Bad Moms [2016] is the raunchy comedy for all the mothers who just can’t catch a break. This latest R-rated summer laugh-fest tells the story of a suburban mom who, despite her unwavering efforts to balance her fragile family life, is always left holding the short end of the stick. Bad Moms stars Mila Kunis, Kathryn Hahn, Kristen Bell, Christina Applegate, and Jada Pinkett Smith; and is directed by Jon Lucas and Scott Moore.

Girls rule: Demonstrating to a much funnier degree than July’s other female-dominated film (hint: it rhymes with roast dusters), Bad Moms is a total riot from start to finish. What it lacks in storytelling prowess, it makes up in droves on the powerhouse gut-busting performances of Kathryn Hahn and Kristen Bell. This is not to say Mila Kunis is not funny. In fact, she herself gets many moments to make us burst into laughter. That being said, Hahn, in particular, infuses total relish into every line, transcending what could have been throwaway gross-out gags into hilariously relatable rants and memorable quickfire dialogue. Filling their antagonistic roles with particular gusto, Christina Applegate and Jada Pinkett Smith both represent the non-existent “perfect moms” counterpoint to Kunis’, Hahn’s, and Bell’s “bad moms.”

You have no power over me: As a statement on both motherhood and feminism, Bad Moms hits both its marks. The film gives a determined middle-finger to slut-shaming and a delightfully funny response to gender roles. As with Ghostbusters, most men in this film are portrayed as incompetent, misogynistic, shallow, or just plain stupid. Some may take issue with this, but in response, I will defer to every raunchy male-dominated comedy in which women have been reduced to sexist stereotypes and male-pleasing nudity. In the long run, a more equality-driven approach to cinema may be better, but for now, women have more than earned a laugh at the expense of insecure “meninists” and misogynists.

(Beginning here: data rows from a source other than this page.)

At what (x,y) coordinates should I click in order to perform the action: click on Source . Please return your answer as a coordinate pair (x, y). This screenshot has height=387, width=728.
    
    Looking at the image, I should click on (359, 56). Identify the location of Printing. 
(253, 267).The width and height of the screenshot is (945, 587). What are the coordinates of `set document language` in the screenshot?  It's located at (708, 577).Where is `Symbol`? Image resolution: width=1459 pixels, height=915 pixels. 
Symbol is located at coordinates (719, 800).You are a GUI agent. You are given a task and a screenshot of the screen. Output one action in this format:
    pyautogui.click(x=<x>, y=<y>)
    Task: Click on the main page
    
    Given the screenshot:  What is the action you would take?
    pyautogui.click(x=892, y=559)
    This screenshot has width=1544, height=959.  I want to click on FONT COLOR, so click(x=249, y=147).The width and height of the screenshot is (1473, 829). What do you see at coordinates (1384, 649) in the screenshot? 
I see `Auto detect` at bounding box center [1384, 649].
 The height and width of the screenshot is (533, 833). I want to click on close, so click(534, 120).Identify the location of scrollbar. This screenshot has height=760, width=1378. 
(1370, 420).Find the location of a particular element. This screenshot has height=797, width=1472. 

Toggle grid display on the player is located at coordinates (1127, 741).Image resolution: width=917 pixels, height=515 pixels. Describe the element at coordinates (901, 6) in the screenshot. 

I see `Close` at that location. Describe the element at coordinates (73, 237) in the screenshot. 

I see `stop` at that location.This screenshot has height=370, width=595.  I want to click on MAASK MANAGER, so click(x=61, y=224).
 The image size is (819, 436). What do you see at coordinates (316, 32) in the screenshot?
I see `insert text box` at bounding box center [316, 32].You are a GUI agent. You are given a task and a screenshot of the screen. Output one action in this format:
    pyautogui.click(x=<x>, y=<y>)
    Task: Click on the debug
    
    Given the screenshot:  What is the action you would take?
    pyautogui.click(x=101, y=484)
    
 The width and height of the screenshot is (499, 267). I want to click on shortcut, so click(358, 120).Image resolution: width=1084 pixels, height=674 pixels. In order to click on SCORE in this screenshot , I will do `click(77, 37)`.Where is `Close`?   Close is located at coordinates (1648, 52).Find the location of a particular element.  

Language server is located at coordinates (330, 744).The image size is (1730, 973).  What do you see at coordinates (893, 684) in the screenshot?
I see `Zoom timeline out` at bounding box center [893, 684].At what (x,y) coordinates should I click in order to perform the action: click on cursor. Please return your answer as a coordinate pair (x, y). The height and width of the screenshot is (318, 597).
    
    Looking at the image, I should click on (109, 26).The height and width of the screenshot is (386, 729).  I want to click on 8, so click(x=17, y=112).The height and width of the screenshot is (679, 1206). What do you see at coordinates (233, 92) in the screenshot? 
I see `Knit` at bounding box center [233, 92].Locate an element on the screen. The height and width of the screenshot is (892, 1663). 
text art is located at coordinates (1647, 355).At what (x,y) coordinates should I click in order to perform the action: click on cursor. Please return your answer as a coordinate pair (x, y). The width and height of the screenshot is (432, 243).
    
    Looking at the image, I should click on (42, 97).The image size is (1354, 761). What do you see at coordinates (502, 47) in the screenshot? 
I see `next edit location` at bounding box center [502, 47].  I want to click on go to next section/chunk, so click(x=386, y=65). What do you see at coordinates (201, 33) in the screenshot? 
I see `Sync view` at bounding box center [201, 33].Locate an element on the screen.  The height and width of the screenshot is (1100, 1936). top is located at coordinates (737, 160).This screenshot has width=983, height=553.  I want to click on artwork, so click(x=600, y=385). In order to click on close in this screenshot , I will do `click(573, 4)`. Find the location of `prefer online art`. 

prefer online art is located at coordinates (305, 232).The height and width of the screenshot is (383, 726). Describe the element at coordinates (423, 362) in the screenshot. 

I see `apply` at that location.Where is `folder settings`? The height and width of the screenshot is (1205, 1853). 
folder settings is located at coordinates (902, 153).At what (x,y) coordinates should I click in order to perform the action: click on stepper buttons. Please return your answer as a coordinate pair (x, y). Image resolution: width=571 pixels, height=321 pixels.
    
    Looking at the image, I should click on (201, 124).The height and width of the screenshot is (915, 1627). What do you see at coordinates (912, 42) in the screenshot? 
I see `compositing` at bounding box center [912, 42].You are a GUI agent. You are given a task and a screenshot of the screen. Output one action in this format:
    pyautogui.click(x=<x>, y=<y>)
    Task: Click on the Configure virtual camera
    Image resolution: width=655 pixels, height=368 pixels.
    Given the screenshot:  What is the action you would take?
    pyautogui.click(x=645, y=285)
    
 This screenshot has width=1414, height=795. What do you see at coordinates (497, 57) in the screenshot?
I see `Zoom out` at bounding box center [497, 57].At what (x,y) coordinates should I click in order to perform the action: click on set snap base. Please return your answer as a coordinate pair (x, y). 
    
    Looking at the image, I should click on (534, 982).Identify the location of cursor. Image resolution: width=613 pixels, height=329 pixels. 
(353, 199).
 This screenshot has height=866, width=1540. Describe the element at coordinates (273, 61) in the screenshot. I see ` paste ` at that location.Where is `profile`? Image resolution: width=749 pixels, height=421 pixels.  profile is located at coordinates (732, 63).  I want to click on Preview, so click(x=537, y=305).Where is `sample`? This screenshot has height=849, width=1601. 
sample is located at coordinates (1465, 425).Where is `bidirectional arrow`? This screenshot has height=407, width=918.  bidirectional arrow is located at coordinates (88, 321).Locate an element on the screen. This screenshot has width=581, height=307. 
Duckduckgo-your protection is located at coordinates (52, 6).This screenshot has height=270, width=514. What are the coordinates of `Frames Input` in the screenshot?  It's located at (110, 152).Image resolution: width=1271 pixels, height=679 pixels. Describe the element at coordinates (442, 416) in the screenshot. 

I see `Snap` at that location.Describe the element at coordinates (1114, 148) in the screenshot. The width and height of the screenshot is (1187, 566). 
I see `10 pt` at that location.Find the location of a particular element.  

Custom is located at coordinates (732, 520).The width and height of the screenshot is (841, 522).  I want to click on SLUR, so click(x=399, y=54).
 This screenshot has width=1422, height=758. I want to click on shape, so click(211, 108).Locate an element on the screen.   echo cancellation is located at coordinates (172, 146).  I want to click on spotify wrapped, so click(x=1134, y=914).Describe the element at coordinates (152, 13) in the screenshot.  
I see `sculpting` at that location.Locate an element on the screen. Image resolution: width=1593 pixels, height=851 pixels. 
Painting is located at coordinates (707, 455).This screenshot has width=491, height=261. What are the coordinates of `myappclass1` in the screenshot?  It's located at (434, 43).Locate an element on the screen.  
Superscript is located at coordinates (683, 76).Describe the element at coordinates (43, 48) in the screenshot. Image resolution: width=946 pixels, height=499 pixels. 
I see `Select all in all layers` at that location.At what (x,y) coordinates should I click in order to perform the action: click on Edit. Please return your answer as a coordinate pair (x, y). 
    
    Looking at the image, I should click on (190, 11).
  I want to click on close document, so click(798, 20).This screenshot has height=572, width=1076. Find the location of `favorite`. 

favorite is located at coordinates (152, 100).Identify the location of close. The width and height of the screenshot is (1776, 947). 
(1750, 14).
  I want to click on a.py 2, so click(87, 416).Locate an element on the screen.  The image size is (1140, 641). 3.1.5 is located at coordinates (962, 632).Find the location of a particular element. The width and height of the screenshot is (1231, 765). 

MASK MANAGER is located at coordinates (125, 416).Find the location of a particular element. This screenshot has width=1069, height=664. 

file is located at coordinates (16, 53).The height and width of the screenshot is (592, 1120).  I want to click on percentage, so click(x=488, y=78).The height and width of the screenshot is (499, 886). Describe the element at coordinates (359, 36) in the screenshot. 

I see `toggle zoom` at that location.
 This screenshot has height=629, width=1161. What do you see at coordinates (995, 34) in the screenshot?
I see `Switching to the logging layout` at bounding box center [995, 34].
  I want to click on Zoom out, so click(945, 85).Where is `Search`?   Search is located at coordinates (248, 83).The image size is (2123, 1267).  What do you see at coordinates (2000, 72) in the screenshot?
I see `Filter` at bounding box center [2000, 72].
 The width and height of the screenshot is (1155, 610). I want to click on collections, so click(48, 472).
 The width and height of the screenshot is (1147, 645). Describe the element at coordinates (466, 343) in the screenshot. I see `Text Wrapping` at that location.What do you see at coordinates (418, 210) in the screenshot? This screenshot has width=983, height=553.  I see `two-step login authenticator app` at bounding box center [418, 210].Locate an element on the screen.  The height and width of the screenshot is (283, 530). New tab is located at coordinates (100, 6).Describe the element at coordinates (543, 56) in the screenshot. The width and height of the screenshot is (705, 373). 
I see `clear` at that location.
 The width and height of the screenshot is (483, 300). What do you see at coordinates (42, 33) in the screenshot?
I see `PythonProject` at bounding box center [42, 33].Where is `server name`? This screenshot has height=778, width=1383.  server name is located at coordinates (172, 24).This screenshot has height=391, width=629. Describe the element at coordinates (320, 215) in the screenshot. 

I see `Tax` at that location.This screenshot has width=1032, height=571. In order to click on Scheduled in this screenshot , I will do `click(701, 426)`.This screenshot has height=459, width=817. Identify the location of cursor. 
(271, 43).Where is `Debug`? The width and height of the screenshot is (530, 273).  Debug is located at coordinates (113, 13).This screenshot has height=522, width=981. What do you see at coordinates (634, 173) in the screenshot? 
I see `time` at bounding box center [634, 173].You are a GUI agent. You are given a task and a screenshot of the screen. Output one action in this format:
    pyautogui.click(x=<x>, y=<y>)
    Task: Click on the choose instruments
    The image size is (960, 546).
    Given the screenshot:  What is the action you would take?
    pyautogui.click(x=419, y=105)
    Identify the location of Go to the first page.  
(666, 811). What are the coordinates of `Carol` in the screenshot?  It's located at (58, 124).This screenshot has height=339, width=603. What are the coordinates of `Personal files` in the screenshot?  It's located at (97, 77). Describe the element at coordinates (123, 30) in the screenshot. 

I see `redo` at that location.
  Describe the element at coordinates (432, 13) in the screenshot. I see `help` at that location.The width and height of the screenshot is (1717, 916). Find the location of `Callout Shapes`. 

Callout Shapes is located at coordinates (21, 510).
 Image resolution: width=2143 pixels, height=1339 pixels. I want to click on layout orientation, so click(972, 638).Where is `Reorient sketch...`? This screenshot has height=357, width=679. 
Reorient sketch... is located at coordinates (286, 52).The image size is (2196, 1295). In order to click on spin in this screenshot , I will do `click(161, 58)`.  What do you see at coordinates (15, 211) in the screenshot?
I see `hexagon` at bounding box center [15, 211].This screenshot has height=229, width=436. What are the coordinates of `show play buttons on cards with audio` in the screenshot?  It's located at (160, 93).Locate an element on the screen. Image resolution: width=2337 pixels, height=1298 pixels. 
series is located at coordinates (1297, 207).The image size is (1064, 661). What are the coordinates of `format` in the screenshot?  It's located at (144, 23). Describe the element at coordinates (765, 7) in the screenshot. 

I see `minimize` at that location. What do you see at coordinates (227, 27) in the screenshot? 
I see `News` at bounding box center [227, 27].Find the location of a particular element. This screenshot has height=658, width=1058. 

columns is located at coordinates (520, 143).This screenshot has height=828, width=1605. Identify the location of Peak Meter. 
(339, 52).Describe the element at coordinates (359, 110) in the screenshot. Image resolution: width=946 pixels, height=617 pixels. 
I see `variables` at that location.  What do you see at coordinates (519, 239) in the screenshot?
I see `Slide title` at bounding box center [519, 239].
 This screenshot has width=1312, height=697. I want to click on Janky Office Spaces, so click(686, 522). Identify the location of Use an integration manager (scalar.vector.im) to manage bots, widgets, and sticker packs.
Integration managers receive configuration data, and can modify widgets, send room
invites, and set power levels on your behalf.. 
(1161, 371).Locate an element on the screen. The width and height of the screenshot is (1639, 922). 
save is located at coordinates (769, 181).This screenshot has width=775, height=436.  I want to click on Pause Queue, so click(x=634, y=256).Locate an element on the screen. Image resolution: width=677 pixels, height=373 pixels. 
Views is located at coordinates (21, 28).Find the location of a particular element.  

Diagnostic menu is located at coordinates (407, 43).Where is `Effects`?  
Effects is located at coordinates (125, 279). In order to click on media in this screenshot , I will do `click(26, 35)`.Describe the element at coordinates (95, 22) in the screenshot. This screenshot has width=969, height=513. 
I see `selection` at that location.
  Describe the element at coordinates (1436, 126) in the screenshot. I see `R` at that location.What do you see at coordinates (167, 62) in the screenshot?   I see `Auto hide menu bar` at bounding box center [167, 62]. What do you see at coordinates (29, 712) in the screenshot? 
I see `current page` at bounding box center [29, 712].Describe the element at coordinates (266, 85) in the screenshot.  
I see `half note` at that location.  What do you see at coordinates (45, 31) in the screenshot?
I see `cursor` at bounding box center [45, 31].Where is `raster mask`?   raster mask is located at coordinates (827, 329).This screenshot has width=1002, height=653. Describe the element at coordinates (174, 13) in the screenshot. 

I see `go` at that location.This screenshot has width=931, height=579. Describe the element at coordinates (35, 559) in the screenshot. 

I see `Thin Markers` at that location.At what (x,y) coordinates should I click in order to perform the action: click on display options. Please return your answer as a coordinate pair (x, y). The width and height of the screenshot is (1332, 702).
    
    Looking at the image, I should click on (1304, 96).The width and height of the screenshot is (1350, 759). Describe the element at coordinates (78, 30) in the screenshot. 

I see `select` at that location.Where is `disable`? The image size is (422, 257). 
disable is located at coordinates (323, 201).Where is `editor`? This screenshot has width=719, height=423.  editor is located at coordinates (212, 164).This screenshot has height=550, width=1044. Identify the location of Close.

The Shallows: On this point, Bad Moms finds a significant dip in quality. The storytelling is serviceably entertaining at its best and disappointingly sloppy at its worst. The film thrives on its humor and relatability, but when it attempts to get serious, the tonal shift feels not only forced, but jarring. Even worse, these scenes bring the film’s rapid paced humor to a screeching and jolting halt. Random in nature and degrading to the story structure, these scenes fail to inspire any real emotional reaction because of not only their uncommitted briefness but also for their confusing placement within the script. In the end, the film ends on a sour note. Suffice it to say that the worst endings are the ones where every side plot resolves itself without outside influence.

A flawed but hilarious summer movie:  Whether you’re a mother, a single man, a single woman, Bad Moms will definitely make you laugh, even if not leaving you totally fulfilled. It is a shame that the writing, which was so bitingly sharp on the dialogue wasn’t nearly as much so on things like pacing and story structure. Regardless, I recommend Bad Moms and story aside, it is the funniest film I have seen this year thus far.

Boasting sharp dialogue and hilarious performances from its female cast, Bad Moms is a vulgar summer comedy that brings the laughs, even if not much else.